Clearly… I am a bad dude! Clearly they think that I am a threat. As I come to this realization my saunter turns into a strut. I am walking with confidence. My shoulders are back, my chest is out. I feel powerful. And around every corner there is another Target employee. Just waiting for me to walk by. They were on their Walkie Talkies talking to each other, they were coordinating. They knew the direction that I was going and they had someone waiting there. Am I the baddest dude on the planet? I sure felt that way. I continued to strut down the main aisle making my way around the store. Every time I saw a new employee I would look them right in the eyes and give them the “What’s up?” head nod.  “Yeah… they don’t want none of this!” I am an “all hands on deck” level threat. I am the baddest dude alive!

 

Then I felt it… The lightest of touches. The softest brush against my skin.
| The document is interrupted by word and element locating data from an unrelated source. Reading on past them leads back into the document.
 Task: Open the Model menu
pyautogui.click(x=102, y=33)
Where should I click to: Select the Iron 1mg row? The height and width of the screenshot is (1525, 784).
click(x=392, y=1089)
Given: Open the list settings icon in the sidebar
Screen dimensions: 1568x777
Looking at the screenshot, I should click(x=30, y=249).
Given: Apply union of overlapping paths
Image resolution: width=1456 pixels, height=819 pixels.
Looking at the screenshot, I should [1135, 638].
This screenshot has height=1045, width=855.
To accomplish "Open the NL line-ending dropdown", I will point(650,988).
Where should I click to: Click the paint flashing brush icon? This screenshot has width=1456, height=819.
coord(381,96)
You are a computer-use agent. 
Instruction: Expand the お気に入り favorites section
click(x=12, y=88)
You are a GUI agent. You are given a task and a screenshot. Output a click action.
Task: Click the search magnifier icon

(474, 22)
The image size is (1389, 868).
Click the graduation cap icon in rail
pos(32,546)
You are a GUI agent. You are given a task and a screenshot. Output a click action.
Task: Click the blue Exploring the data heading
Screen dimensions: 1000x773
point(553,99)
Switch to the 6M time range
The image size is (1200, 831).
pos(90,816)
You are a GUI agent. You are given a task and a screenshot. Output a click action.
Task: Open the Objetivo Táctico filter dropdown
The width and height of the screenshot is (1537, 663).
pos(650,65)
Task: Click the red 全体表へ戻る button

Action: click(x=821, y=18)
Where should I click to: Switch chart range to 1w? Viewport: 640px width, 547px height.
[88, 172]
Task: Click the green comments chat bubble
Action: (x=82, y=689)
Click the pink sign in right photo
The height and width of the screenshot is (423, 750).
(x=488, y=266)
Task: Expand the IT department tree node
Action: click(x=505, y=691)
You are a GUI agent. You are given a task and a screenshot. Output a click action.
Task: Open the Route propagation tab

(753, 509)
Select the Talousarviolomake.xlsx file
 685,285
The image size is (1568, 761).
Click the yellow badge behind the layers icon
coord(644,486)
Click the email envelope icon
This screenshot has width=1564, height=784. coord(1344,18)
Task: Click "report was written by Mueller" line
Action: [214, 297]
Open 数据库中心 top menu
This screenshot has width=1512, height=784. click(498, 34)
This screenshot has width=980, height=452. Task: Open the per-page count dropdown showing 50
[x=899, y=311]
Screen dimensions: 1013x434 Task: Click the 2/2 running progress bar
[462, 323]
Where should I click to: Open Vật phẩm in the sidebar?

Right… across… my… calf. “What the heck was that?!?!?”

 

Let’s back up a bit… before the strutting, before the puffed chest, before the squared shoulders, before I morphed into the Bad Muther******!!! I was hungry, so like I said, I grabbed some nachos and a drink. I wasn’t in a hurry, so I sat in the little café. I needed to use the restroom, so I went to the restroom. I needed to “take my time”, so I found a stall. There were no toilet seat covers, so I… FOLDED TOILET PAPER AN MADE MY OWN BARRIER. 

 

Do you know how much toilet paper it takes to go from the inside of your basketball shorts, up to the waist band, and back down… to your calf… when you are six foot eight?!?!?! Well let me tell you, a whole heck of a lot!!!!

 

Now the last few minutes played back to me in my mind. In slow motion. Yeah, they were watching me. Not because I’m a “tough looking guy”, not because I’m a “threat”, not because they were worried I might steal something, not because they were concerned with public safety! They were “watching” me because I was a jackass that was walking around with a line of toilet paper down to his calf. Who became a jackass who started to STRUT, with a lonnnnng piece of toilet paper hanging out of his shorts. Who, looked them in the eyes. And with all of the confidence in the world. Gave them the “What’s up?” head nod with a smartass smirk on his face. They weren’t scared of me… they were laughing at me, and rightfully so. For real though, it had to have been like 2 ½ feet of toilet paper. Can you imagine what was going through their minds? “Why does he need so much toilet paper?” “What is wrong with this guy?”

 

So, I grabbed the toilet paper turned 50 shades of red, crumpled it up and started looking for the shortest route out of Target. The best part though, the absolute BEST part, was the look of utter defeat when a different employee found me and realized; that I realized.

 

The amount of pure, unadulterated humility that I got smacked in the face with on that hot summer day is still felt today. Yeah I don’t strut anymore. Now, anytime I start to feel those shoulders pushing back, that chest starting to swell, when I’m getting REAL full of myself, I think, “Calm down toilet paper boy! You ain’t all that!”